Recommended Treatment

Yellow nutsedge often is treated by soil fumigation. While few selective herbicides are effective, growers do have some chemical and IPM options.

Cultural and IPM Control

  • Zandstra: With respect to IPM, do not plant vegetable crops in fields infested with yellow nutsedge, unless you have a long-term plan for management and control. This normally involves rotation to field crops where the few effective treatments can be used.
  • Boyd: The only organic option is to switch to TIF (totally impermeable film) mulch as nutsedge does not penetrate it as easily as VIF (virtually impermeable film) or low-density mulches. Management during the fallow period is critical.
    Cover crops tend to prevent the formation of new tubers but do not reduce the population.
  • Telenco: Nutsedge is sensitive to dense shade, therefore control measures like heavy shading crops, close crop spacing, and cultivation before canopy closure can utilize this characteristic. Vegetables with large leaves such as pumpkins and squash can provide enough shade to choke out nutsedge.
  • Felix: The most effective way to avoid yellow nutsedge is to plant crops with open canopies (e.g., onion and other vegetables) in non-infested fields.
    Practice equipment sanitation so as to avoid movement of tubers from one field to another. Employ effective crop rotations that include corn, because of the prevalence of effective herbicides for that crop.
    Equipment sanitation and avoiding introduction of tubers in clean fields are an organic means of controlling the problem.
    With respect to IPM, growers should plow and cultivate infested fields last and pressure wash the equipment/implement immediately afterward. Diversified crop rotations that include crops (e.g., corn and dry beans) that have registered herbicides with effectiveness to control yellow nutsedge.

Chemical Treatments:

  • Zandstra: In vegetable crops,Dual Magnum, Outlook, Sandea [Halosulfuron, WSSA Group 2] are somewhat effective.
    Some ALS inhibitors for field crops also have nutsedge activity. Basagran will burn off the green foliage and is selective in some crops.

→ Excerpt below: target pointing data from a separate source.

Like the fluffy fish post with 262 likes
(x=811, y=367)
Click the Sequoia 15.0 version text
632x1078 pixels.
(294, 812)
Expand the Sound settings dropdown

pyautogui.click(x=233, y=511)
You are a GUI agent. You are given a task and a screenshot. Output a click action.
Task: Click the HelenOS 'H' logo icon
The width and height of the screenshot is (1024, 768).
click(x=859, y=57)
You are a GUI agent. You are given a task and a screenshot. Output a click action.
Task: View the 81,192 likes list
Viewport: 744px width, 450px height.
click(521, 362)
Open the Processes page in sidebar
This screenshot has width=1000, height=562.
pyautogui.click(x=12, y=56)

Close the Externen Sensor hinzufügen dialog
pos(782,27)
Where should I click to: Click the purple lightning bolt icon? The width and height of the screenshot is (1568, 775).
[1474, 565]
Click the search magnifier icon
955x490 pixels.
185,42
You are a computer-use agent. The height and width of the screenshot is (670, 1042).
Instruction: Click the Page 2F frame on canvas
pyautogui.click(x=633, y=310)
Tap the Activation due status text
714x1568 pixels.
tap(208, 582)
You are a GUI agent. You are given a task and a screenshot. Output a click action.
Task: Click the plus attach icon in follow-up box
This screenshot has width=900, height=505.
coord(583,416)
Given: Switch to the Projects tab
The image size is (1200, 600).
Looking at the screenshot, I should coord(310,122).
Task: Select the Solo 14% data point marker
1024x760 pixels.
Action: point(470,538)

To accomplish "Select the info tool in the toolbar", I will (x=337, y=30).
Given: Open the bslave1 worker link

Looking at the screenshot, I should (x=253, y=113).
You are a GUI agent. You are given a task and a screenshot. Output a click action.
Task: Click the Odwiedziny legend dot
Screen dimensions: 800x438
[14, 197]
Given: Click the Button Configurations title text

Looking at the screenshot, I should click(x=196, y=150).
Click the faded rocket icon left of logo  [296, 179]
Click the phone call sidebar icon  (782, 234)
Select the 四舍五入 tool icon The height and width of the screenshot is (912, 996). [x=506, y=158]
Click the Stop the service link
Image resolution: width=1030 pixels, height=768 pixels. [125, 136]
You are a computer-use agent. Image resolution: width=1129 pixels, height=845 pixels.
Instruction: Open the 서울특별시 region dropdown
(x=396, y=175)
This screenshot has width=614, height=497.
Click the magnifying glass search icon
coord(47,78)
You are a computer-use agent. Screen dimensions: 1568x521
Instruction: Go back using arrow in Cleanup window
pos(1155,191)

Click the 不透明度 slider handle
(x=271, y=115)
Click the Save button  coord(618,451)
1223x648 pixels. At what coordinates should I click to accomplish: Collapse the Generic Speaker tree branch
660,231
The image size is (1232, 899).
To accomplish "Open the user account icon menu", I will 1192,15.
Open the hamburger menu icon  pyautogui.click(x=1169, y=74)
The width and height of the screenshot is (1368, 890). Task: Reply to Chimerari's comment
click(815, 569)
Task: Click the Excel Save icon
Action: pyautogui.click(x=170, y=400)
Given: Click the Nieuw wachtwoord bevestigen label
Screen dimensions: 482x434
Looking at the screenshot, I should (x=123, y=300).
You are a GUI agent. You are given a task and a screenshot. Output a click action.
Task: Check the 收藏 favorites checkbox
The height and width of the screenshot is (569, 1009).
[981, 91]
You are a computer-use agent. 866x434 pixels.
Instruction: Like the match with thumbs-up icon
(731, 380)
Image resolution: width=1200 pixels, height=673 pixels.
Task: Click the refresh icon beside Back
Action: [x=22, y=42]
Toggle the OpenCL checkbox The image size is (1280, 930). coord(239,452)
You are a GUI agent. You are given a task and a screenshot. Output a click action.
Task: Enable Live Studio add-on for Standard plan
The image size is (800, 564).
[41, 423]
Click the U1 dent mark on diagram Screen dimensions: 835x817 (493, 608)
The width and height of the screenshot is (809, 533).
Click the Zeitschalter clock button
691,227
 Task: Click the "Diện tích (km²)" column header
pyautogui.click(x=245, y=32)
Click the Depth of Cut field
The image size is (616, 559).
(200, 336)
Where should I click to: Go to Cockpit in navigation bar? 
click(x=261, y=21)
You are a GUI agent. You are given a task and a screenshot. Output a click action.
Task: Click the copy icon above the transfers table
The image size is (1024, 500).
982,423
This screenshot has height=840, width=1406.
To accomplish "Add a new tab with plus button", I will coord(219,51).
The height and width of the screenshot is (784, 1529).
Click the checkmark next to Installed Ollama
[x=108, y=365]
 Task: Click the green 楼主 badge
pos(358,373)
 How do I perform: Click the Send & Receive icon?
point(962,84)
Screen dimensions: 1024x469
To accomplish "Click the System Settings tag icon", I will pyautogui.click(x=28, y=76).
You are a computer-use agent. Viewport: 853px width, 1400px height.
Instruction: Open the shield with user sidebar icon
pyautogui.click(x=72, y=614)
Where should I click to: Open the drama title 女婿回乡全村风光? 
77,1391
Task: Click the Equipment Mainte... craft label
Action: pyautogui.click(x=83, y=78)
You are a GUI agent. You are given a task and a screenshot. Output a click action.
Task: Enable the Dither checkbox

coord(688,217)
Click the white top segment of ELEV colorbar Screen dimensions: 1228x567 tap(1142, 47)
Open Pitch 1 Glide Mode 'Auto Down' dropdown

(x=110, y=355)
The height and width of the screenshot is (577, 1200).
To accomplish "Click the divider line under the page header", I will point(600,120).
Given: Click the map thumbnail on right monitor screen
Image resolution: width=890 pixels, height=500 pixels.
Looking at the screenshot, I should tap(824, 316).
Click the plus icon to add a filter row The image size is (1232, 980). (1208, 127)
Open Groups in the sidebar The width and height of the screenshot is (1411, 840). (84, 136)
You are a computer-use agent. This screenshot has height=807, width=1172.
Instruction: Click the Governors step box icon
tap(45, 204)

Roundup applied to flowering plants will reduce stands. Earlier applications are less effective. Rely/Liberty will burn off foliage.
  • Boyd: The use of halosulfuron, EPTC, or glyphosate during the fallow period combined with cultivation can reduce populations over time. The species spreads very rapidly if not adequately controlled.
  • Telenco: Fall tillage and nonselective chemicals can be used once vegetable crops are harvested. Herbicides will not damage tubers in the soil, so a combination of cultivation, and herbicides are needed.
  • Felix: Application of s-metolachlor (Dual Magnum, Dual II Magnum, Syngenta) or dimethenamid-p (Outlook, BASF) herbicides prior to crop and weed emergence helps to manage yellow nutsedge in tolerant crops. Application of halosulfuron (Yukon, Sandea, Gowan Co.) containing herbicides or Bentazon (Basagran) after weed and crop emergence helps to control yellow nutsedge in tolerant crops. Always read the label before applying any herbicide on any crop.